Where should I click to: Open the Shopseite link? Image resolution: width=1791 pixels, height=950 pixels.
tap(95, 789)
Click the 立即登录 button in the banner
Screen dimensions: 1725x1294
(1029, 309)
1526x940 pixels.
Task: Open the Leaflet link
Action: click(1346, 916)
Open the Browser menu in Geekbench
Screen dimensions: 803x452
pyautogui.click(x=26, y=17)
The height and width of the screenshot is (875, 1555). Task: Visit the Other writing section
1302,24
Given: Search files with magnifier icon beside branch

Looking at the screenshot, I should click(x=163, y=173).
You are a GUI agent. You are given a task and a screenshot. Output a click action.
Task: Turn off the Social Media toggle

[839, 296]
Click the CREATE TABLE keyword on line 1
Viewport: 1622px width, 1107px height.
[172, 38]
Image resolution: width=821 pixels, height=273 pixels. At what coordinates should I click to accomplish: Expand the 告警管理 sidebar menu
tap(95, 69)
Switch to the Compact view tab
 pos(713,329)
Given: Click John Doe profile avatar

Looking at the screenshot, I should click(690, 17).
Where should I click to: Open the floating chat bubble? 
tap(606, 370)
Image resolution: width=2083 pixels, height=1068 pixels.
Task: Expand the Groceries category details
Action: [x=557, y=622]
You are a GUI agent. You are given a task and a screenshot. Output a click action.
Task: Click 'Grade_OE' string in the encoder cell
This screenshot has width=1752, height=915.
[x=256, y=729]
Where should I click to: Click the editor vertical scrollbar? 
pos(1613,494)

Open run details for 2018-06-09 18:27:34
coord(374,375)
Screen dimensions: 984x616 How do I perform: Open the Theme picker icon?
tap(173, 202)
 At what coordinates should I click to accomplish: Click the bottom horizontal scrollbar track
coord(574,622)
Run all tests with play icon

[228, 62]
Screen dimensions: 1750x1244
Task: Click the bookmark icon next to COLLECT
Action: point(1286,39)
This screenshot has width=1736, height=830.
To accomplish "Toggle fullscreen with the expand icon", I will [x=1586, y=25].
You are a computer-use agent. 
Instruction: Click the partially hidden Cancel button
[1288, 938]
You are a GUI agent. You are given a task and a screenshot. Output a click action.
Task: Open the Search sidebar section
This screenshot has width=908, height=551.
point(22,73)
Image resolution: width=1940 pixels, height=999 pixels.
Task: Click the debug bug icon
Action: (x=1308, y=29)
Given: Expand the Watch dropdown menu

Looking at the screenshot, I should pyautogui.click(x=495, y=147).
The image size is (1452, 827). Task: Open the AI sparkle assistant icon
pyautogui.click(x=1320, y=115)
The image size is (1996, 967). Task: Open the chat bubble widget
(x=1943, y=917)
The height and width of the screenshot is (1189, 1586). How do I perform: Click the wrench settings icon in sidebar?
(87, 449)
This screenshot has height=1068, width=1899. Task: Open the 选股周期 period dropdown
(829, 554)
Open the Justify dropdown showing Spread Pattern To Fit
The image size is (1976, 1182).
________
▶ **TASK OBJECTIVE**
Could you give the records above again, exactly and in full?

▶ **RESULT**
Where should I click to: Open the Shopseite link? Image resolution: width=1791 pixels, height=950 pixels.
tap(95, 789)
Click the 立即登录 button in the banner
Screen dimensions: 1725x1294
(1029, 309)
1526x940 pixels.
Task: Open the Leaflet link
Action: click(1346, 916)
Open the Browser menu in Geekbench
Screen dimensions: 803x452
pyautogui.click(x=26, y=17)
The height and width of the screenshot is (875, 1555). Task: Visit the Other writing section
1302,24
Given: Search files with magnifier icon beside branch

Looking at the screenshot, I should click(x=163, y=173).
You are a GUI agent. You are given a task and a screenshot. Output a click action.
Task: Turn off the Social Media toggle

[839, 296]
Click the CREATE TABLE keyword on line 1
Viewport: 1622px width, 1107px height.
[172, 38]
Image resolution: width=821 pixels, height=273 pixels. At what coordinates should I click to accomplish: Expand the 告警管理 sidebar menu
tap(95, 69)
Switch to the Compact view tab
 pos(713,329)
Given: Click John Doe profile avatar

Looking at the screenshot, I should click(690, 17).
Where should I click to: Open the floating chat bubble? 
tap(606, 370)
Image resolution: width=2083 pixels, height=1068 pixels.
Task: Expand the Groceries category details
Action: [x=557, y=622]
You are a GUI agent. You are given a task and a screenshot. Output a click action.
Task: Click 'Grade_OE' string in the encoder cell
This screenshot has width=1752, height=915.
[x=256, y=729]
Where should I click to: Click the editor vertical scrollbar? 
pos(1613,494)

Open run details for 2018-06-09 18:27:34
coord(374,375)
Screen dimensions: 984x616 How do I perform: Open the Theme picker icon?
tap(173, 202)
 At what coordinates should I click to accomplish: Click the bottom horizontal scrollbar track
coord(574,622)
Run all tests with play icon

[228, 62]
Screen dimensions: 1750x1244
Task: Click the bookmark icon next to COLLECT
Action: point(1286,39)
This screenshot has width=1736, height=830.
To accomplish "Toggle fullscreen with the expand icon", I will [x=1586, y=25].
You are a computer-use agent. 
Instruction: Click the partially hidden Cancel button
[1288, 938]
You are a GUI agent. You are given a task and a screenshot. Output a click action.
Task: Open the Search sidebar section
This screenshot has width=908, height=551.
point(22,73)
Image resolution: width=1940 pixels, height=999 pixels.
Task: Click the debug bug icon
Action: (x=1308, y=29)
Given: Expand the Watch dropdown menu

Looking at the screenshot, I should pyautogui.click(x=495, y=147).
The image size is (1452, 827). Task: Open the AI sparkle assistant icon
pyautogui.click(x=1320, y=115)
The image size is (1996, 967). Task: Open the chat bubble widget
(x=1943, y=917)
The height and width of the screenshot is (1189, 1586). How do I perform: Click the wrench settings icon in sidebar?
(87, 449)
This screenshot has height=1068, width=1899. Task: Open the 选股周期 period dropdown
(829, 554)
Open the Justify dropdown showing Spread Pattern To Fit
The image size is (1976, 1182).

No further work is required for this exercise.